Until that point, there had been a reluctance on the company’s part to be fully transparent about Dr. Hauschka’s anthroposophic and biodynamic roots, but Susan and Clifford wanted to find a way to bring the brand closer to its spiritual roots. We began working with them on positioning and identifying the opportunity for the brand. As we came closer to the brand center, WALA decided separately (but fortuitously) to repackage Dr. Hauschka for Europe and the U.S. This meant we had an opportunity to incorporate our U.S. rebranding into the packaging. We tested different options with focus groups to see if the international packaging would work in America.
“The reactions to the German aesthetic were good, so we could work with what they had,” says Peter, “but what our research told us was that the product naming was more problematic. And that’s where we were clear and forceful.”
A working group comprising Pure Branding and Dr. Hauschka’s U.S. leadership and sales team developed the new brand architecture and product nomenclature — and WALA listened.

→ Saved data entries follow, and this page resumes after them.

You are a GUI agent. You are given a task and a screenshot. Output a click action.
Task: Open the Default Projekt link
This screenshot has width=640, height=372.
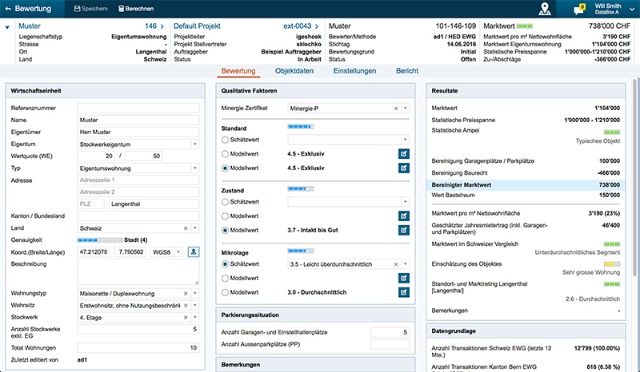197,26
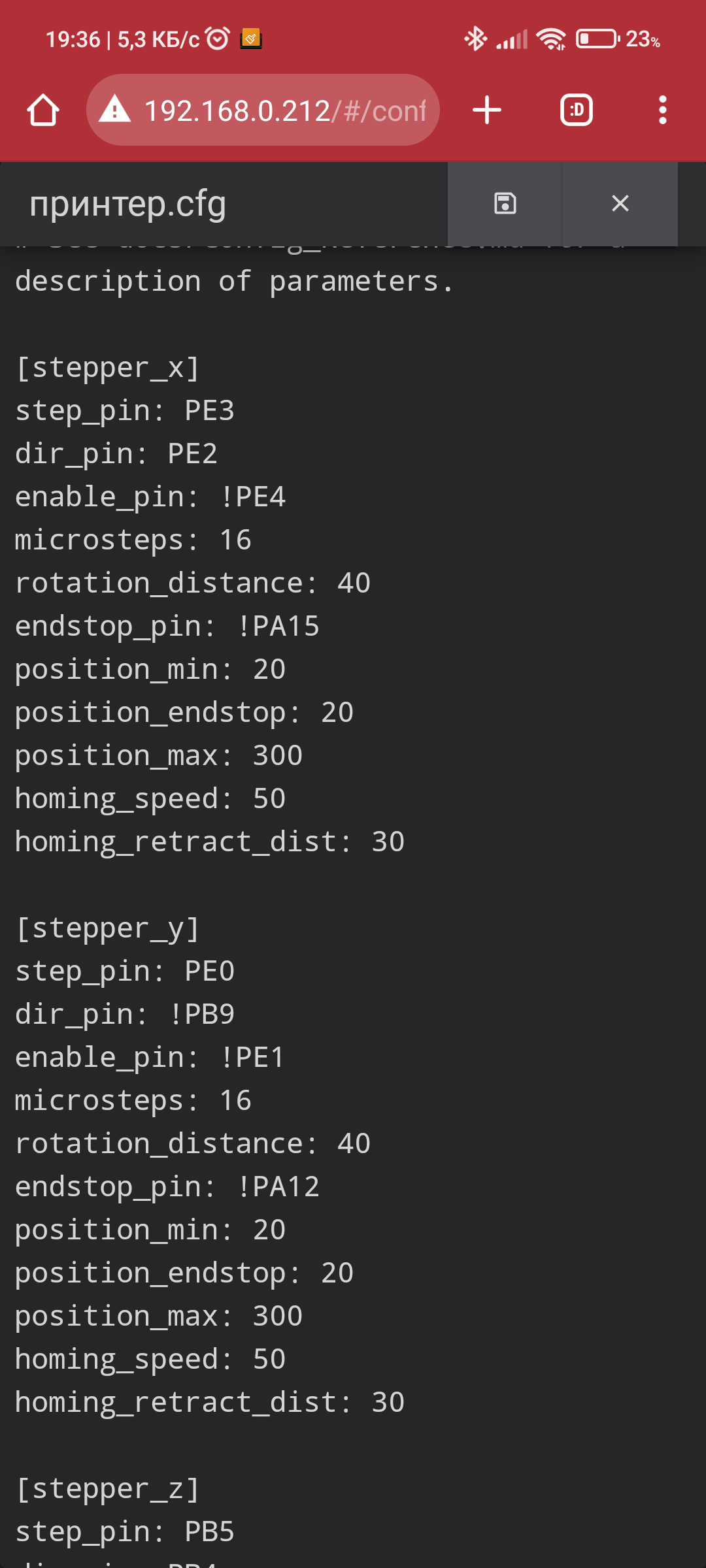706x1568 pixels.
Task: Tap the browser home icon
Action: pos(43,110)
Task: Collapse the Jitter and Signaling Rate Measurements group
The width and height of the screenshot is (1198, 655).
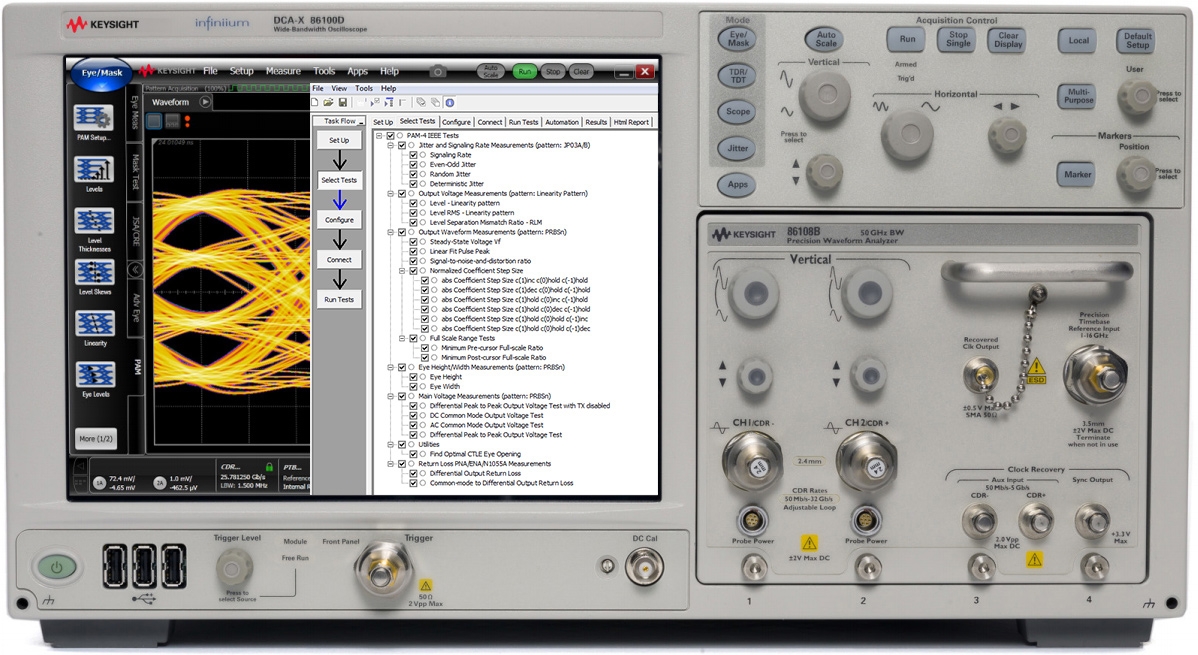Action: 391,145
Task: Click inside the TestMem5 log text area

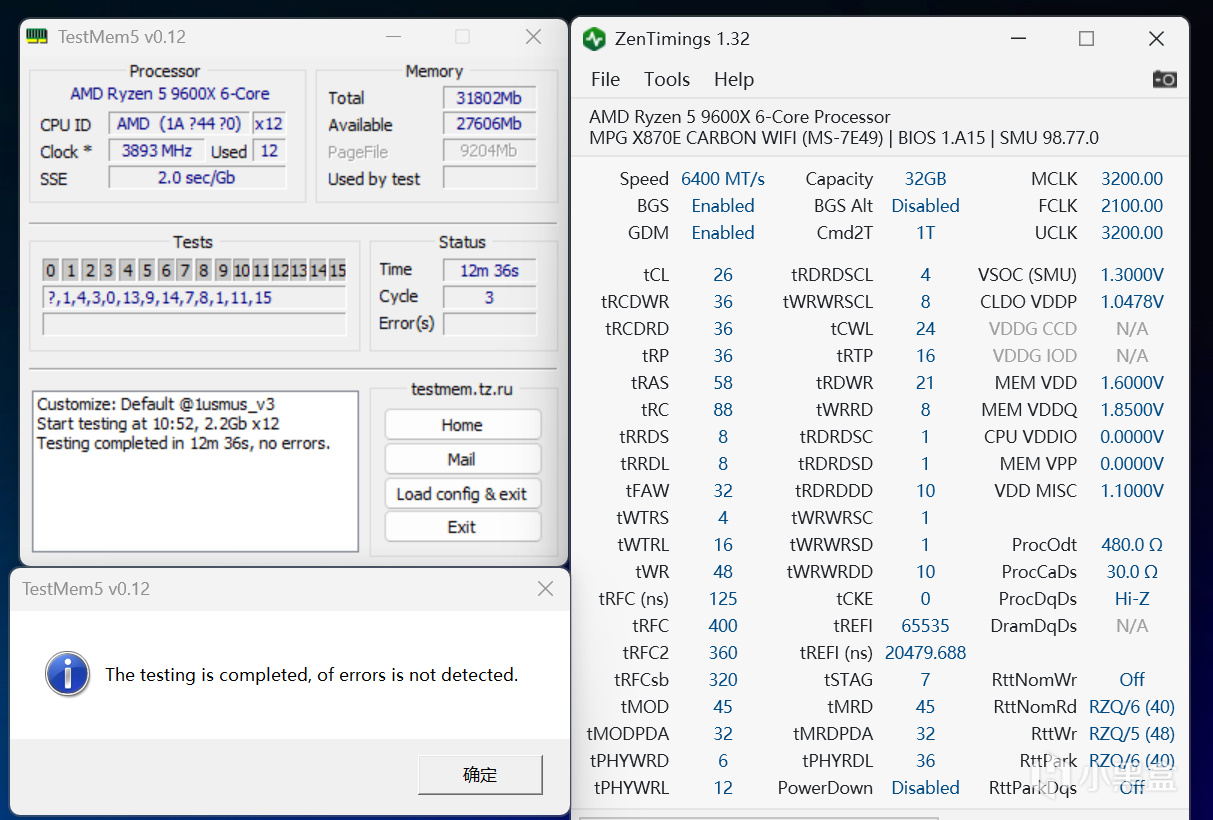Action: [195, 490]
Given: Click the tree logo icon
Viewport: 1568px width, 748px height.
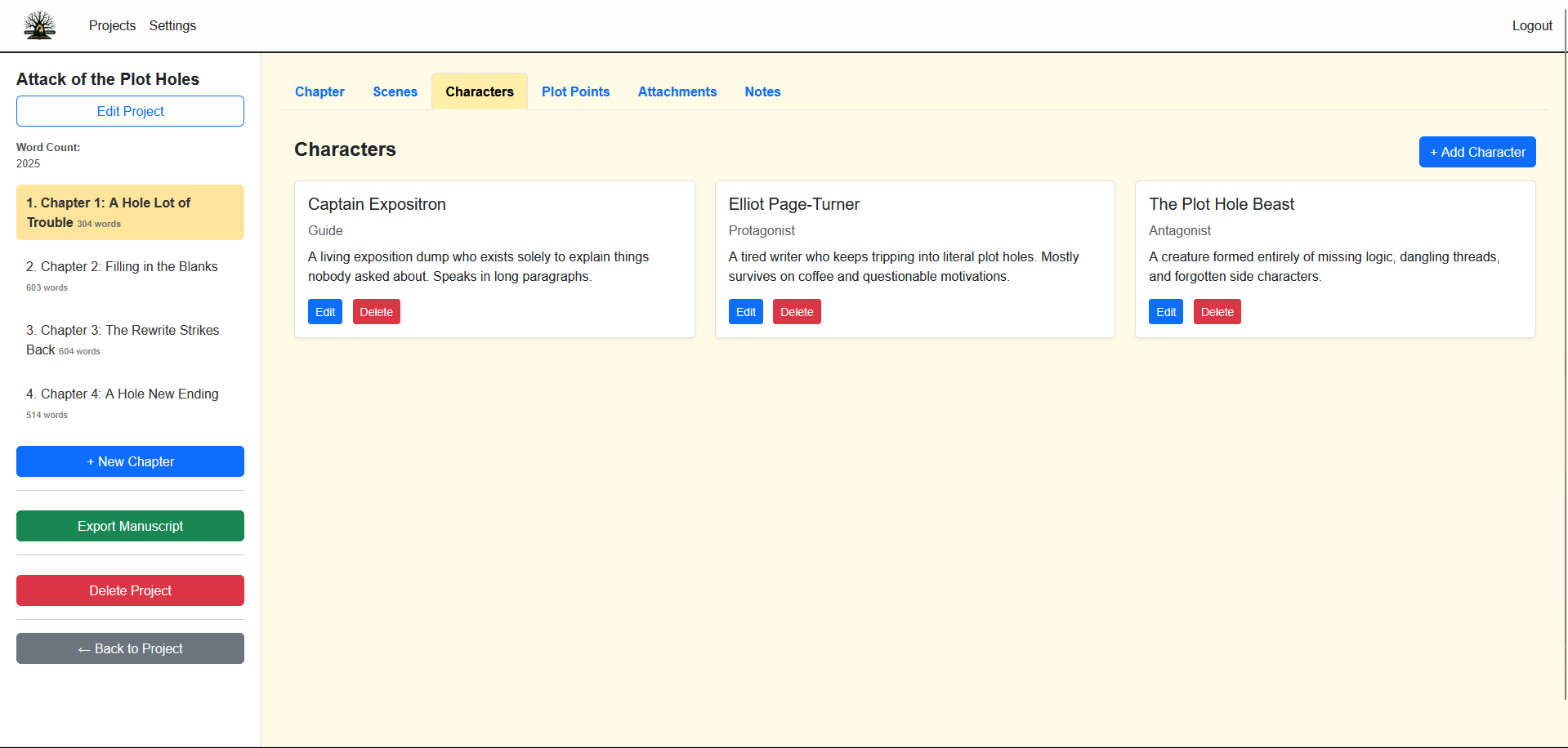Looking at the screenshot, I should click(x=39, y=25).
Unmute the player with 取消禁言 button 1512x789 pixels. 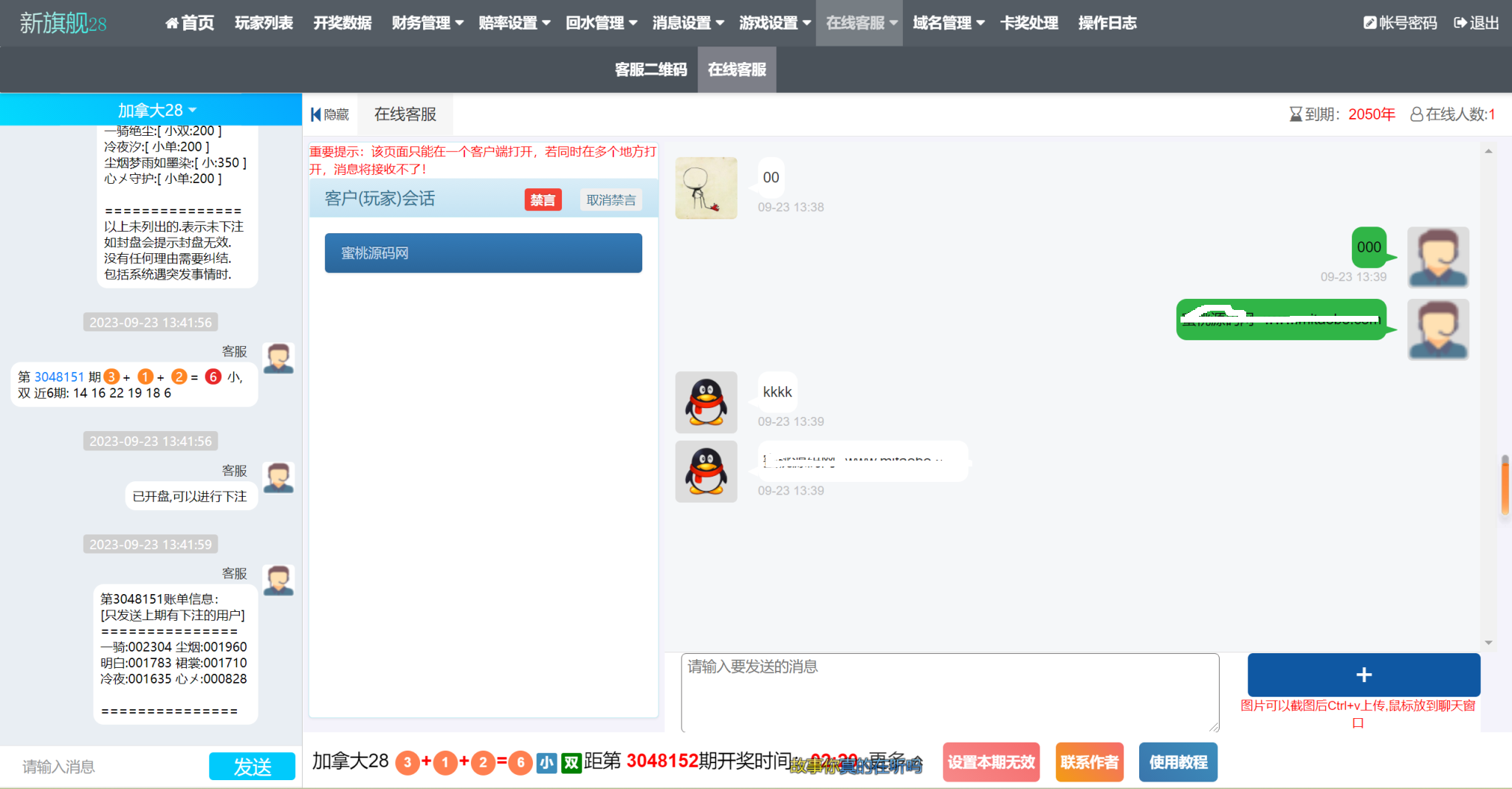tap(611, 200)
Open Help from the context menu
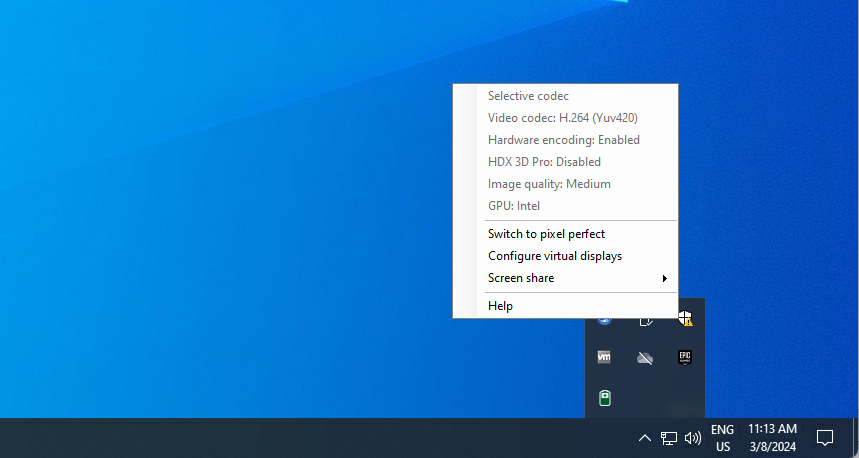This screenshot has width=859, height=458. pyautogui.click(x=500, y=306)
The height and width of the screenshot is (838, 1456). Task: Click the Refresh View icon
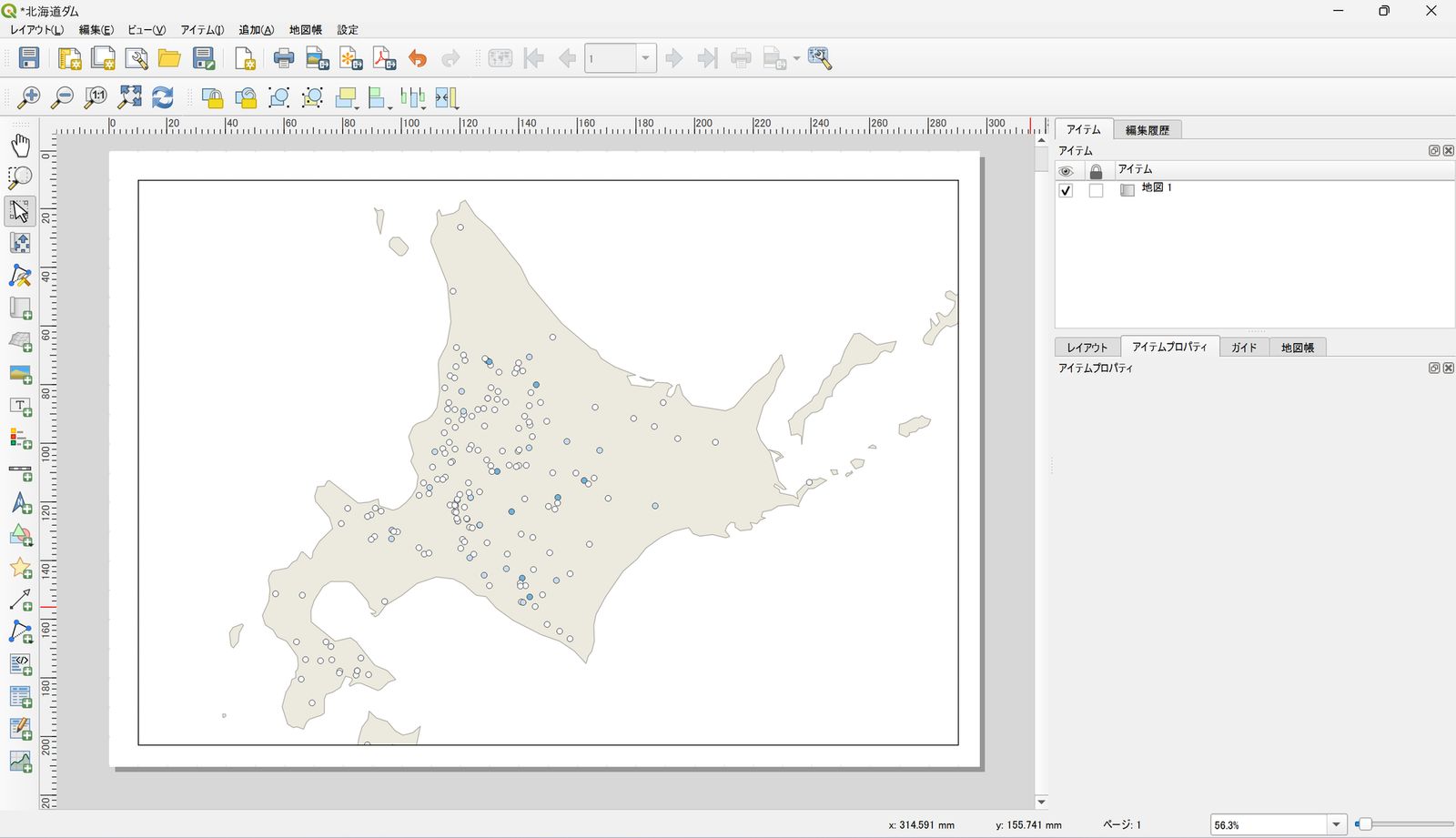[x=163, y=97]
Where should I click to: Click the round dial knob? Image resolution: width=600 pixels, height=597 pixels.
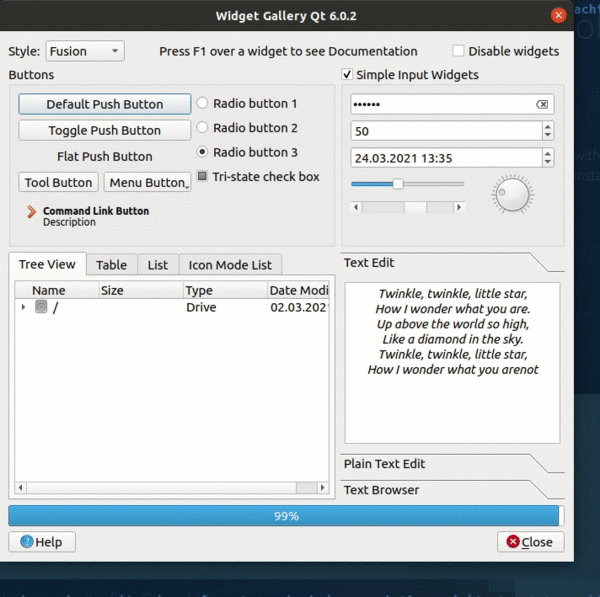point(512,193)
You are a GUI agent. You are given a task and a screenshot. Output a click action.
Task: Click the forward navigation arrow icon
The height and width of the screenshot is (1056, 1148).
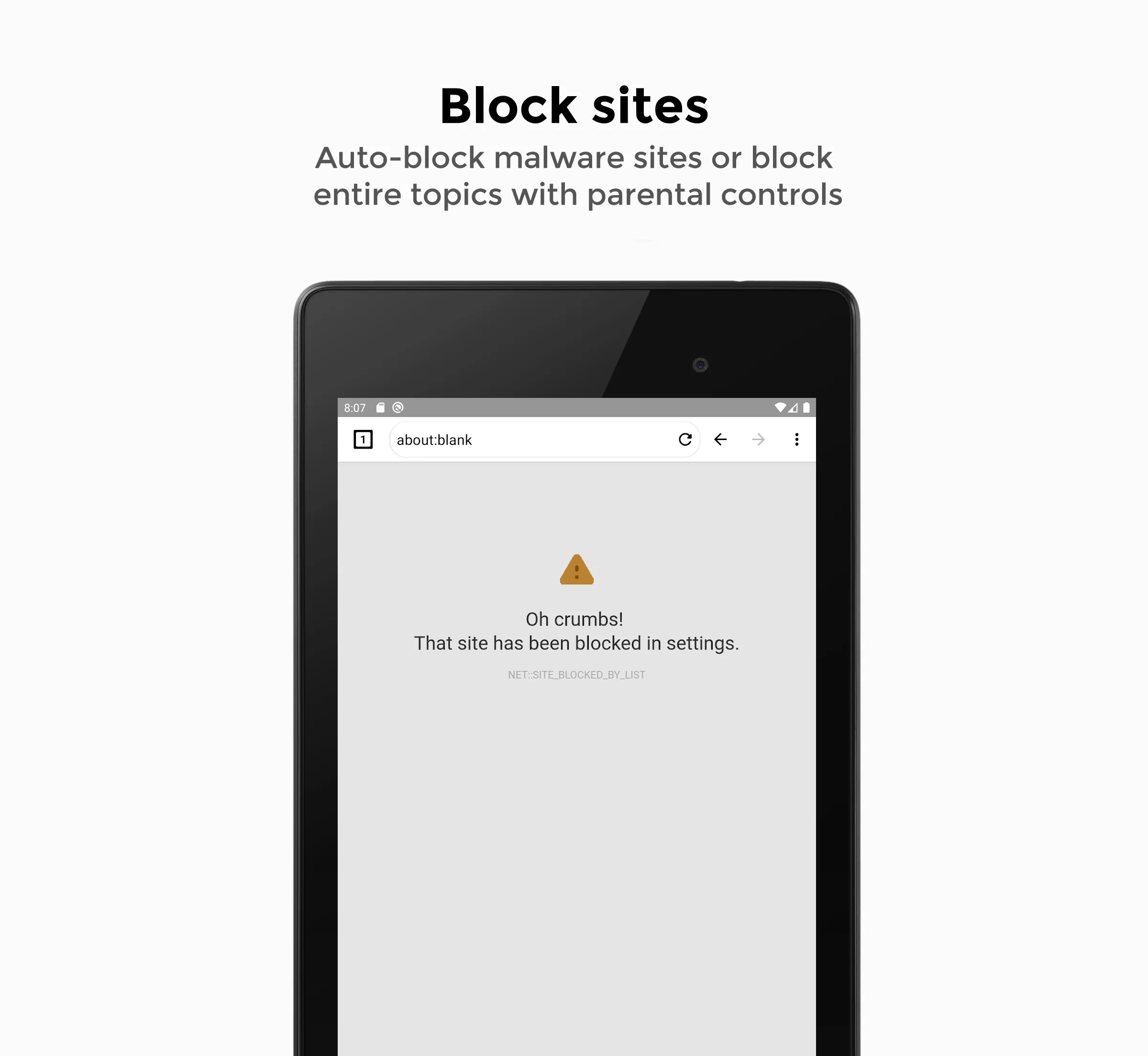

The launch of the new packaging and positioning was orchestrated around Natural Products Expo West, with careful attention to creating the right degree of excitement and clarity. We supported the launch with an educational seminar featuring collateral that celebrated the new brand positioning and provided the rationale for the naming changes. A product rollover strategy was developed so that in June, Dr. Hauschka would clear out the old inventory from the stores and replace it with the new.